TRY IT:
Could you output, word for word, only the lines from the line with "Image resolution: width=620" to the end of the entries, including both ends? Omit the pictures.

(Pixel coordinate grounding data)
- - -

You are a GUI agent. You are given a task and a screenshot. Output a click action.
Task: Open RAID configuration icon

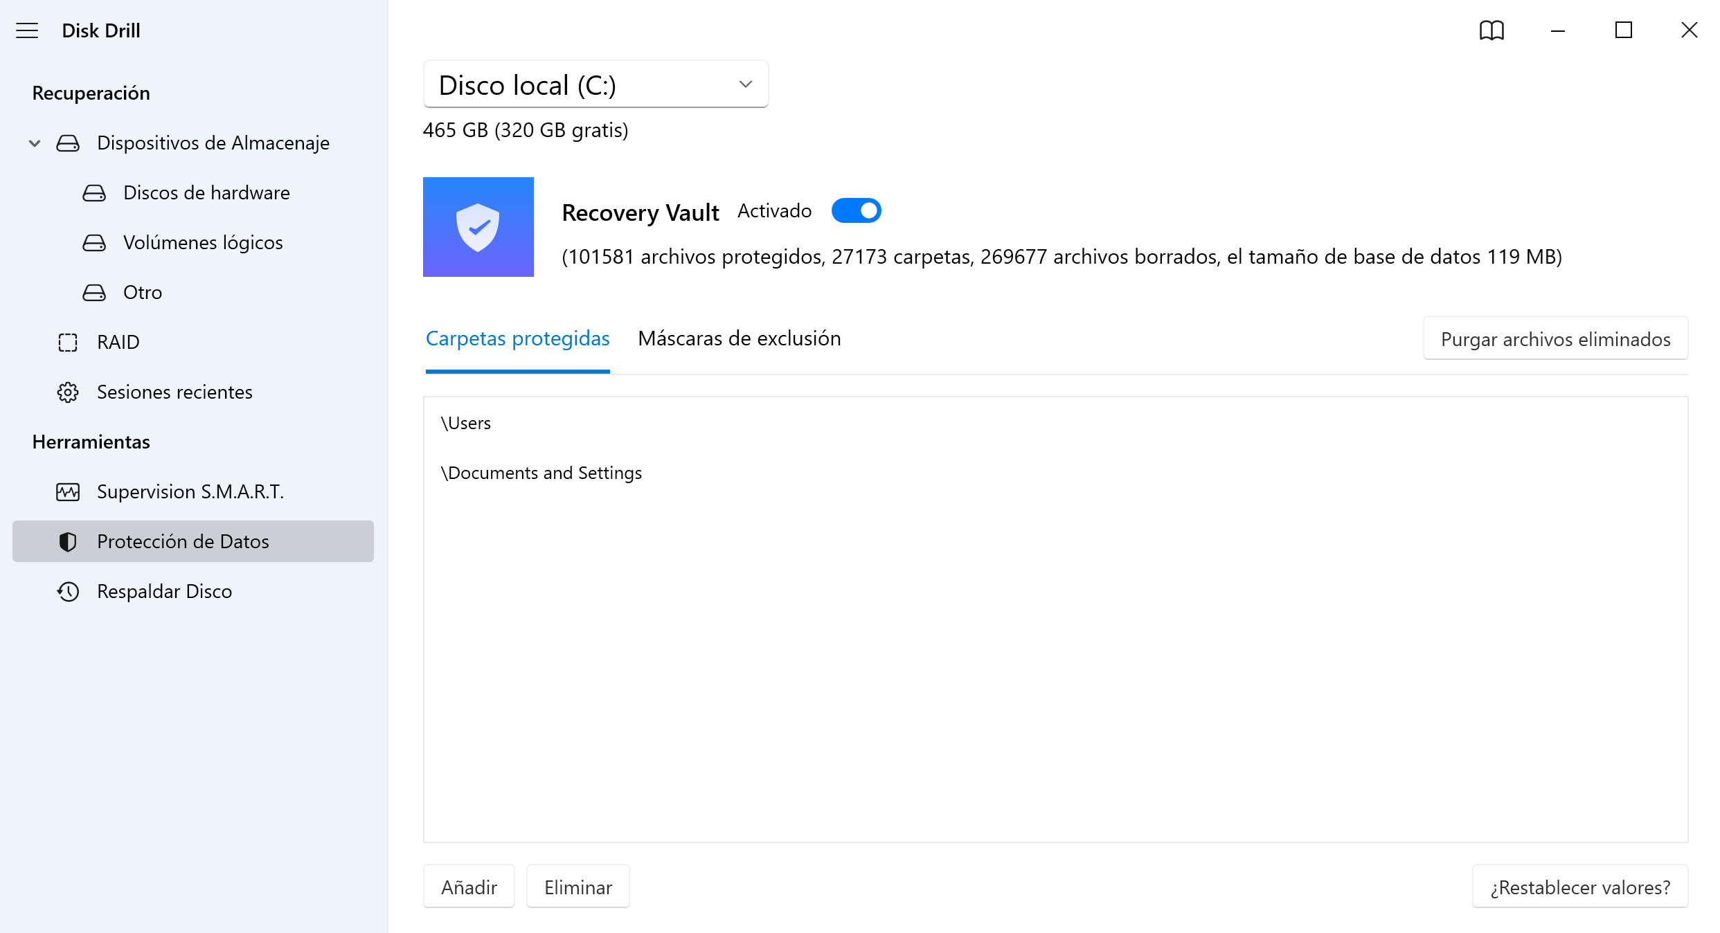pos(69,343)
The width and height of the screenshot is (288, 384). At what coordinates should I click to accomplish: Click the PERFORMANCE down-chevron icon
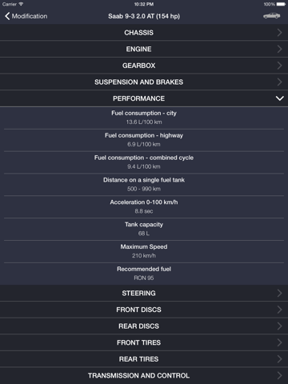279,98
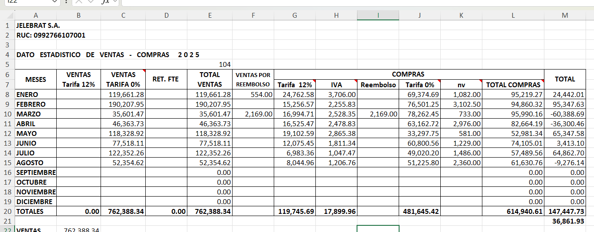The image size is (594, 232).
Task: Click the VENTAS POR REEMBOLSO header cell
Action: 253,79
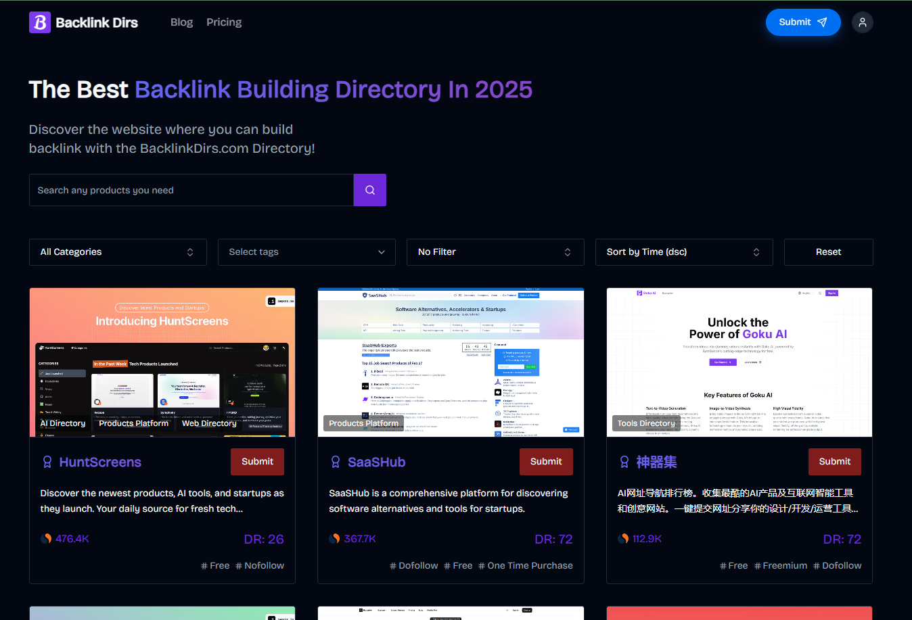Click the purple search magnifier button

[x=369, y=190]
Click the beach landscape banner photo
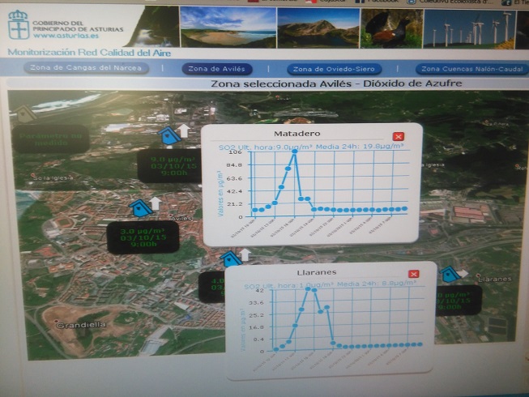The width and height of the screenshot is (529, 397). click(x=228, y=28)
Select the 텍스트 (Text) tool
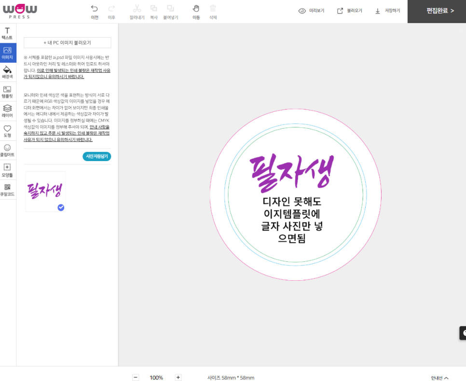The image size is (466, 381). tap(7, 33)
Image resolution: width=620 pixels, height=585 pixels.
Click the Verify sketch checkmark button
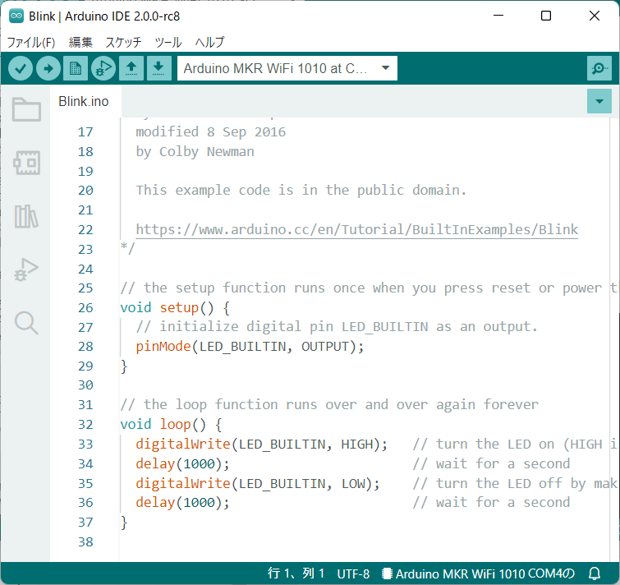pyautogui.click(x=21, y=69)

- - -

ANSWER SECTION:
Image resolution: width=620 pixels, height=585 pixels.
Click the Verify sketch checkmark button
pyautogui.click(x=21, y=69)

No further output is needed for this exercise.